Poster - 131
MANAGEMENT OF H-TYPE TRACHEOESOPHAGEAL FISTULA IN CHILDREN: A REPORT OF 3 CASES
Purpose: H-type tracheoesophageal fistula is the Gross E type of esphageal atresia (EA) and constitutes 4% of all EA cases. It is aimed in the current study to review the diagnostic workup, associated disorders, surgical technique, and postoperative course of patients who underwent surgical treatment of H-TEF in our department.
Materials and methods: A retrospective study of children with H-TEF treated in our hospital between 2003 and 2012 was conducted. Age, sex, duration of symptoms, clinical features, preoperative diagnostic tests, treatment, and postoperative complications were noted.

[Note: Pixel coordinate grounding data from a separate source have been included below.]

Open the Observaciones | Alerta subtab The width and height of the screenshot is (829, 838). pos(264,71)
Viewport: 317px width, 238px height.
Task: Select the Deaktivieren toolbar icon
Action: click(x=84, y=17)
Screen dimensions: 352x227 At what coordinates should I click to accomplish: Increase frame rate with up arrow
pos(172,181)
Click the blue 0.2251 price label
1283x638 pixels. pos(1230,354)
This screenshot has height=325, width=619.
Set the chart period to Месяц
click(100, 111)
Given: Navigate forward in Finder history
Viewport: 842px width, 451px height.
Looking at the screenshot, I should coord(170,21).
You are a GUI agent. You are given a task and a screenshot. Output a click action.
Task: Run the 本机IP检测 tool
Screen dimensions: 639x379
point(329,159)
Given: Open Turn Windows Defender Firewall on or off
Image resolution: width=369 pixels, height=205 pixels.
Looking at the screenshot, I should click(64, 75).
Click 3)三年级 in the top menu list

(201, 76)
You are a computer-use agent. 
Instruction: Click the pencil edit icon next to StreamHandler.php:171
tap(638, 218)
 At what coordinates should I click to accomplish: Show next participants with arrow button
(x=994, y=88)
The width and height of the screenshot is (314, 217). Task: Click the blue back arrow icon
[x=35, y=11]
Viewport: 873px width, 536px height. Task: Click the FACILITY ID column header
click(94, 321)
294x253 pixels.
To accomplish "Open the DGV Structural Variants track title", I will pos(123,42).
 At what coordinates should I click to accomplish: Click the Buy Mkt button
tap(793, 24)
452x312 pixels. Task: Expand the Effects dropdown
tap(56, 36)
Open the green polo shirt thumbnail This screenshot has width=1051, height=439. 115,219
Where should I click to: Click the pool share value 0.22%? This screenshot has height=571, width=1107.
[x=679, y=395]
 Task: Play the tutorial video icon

Results: There are 3 children with H-TEF during the study period. Two were males and 1 female. Mean ages at presentation and surgical treatment are 63.0 days (14-150 days) and 131.7 days (35-270 days), respectively. The total number of EA patients during this period is 99. Average duration of follow-up in patients with H-TEF is 39 months (2-62 months). There is no mortality, morbidity or recurrence of the fistula. Former two patients have been successfully diagnosed by way of conventional esophagogram, due to inconclusive findings in the conventional esophagogram a cineradiographic procedure was performed to demonstrate the H-TEF in the last case. On all three patients bronchoscopy was first performed and a fistula tract noted in the trachea was catheterized with a 4 F ureteral tube. The fistulae were repaired successfully via a right cervical approach in the former two patients with TEF located in the proximal trachea whereas a formal thoracotomy was performed in case 3 with a fistula 4 cm proximal to the carina. Radio-opaque contrast study performed on the 7th postoperative day revealed no evidence of a leak from either repair. Diet was advanced to full oral feedings and postoperative recovery was uneventful.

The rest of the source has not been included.